WHAT TO WORK ON ▸ Starting with the line containing "Click the 'Jak" and going on through the line containing "Action: tap(570, 416)", output the listing as a Markdown table with columns Nr and Line, skipping blank lines. Leave the pictures out of the answer.

━━━ DATA SUPPLIED

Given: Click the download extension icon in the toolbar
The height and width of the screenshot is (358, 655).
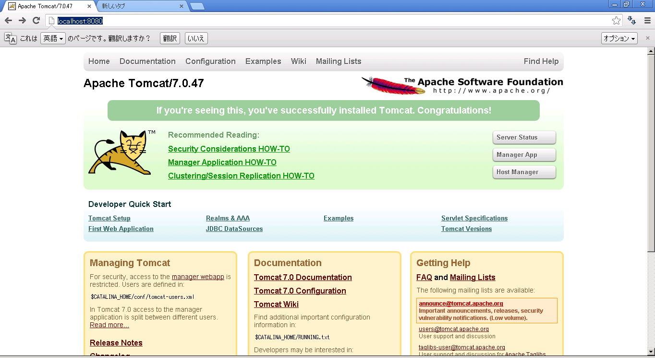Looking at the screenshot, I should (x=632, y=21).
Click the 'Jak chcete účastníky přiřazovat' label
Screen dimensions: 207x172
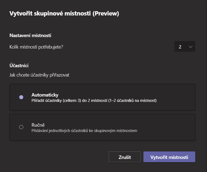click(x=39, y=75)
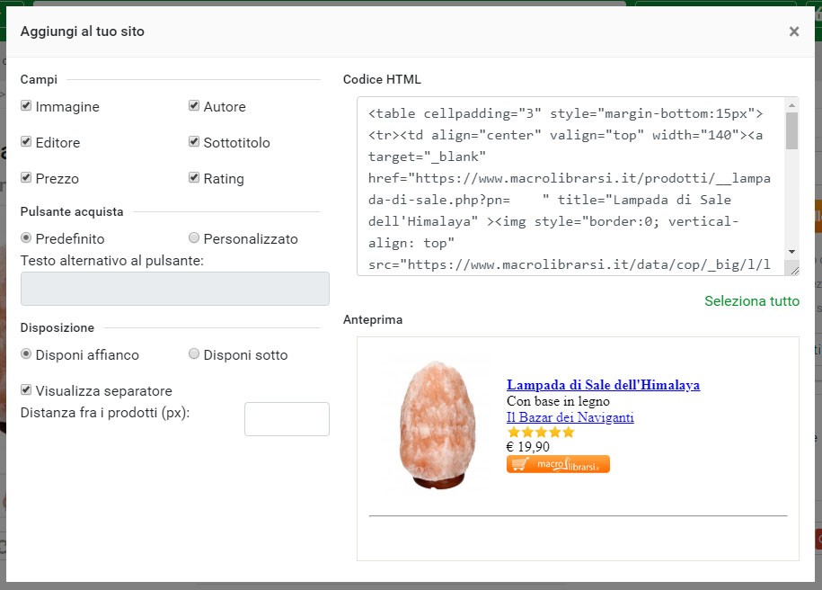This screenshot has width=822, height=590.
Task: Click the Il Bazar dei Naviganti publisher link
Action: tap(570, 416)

━━━━━━
━━━ DATA SUPPLIED

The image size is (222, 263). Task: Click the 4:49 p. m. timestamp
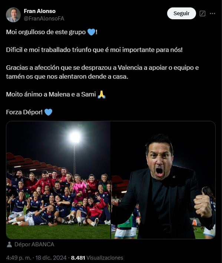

━━━━━━

FINISHED EXERCISE ▸
| Nr | Line |
|---|---|
| 1 | Click the 'Jak chcete účastníky přiřazovat' label |
| 2 | Screen dimensions: 207x172 |
| 3 | click(x=39, y=75) |
| 4 | This screenshot has width=822, height=590. |
| 5 | Task: Click the Il Bazar dei Naviganti publisher link |
| 6 | Action: tap(570, 416) |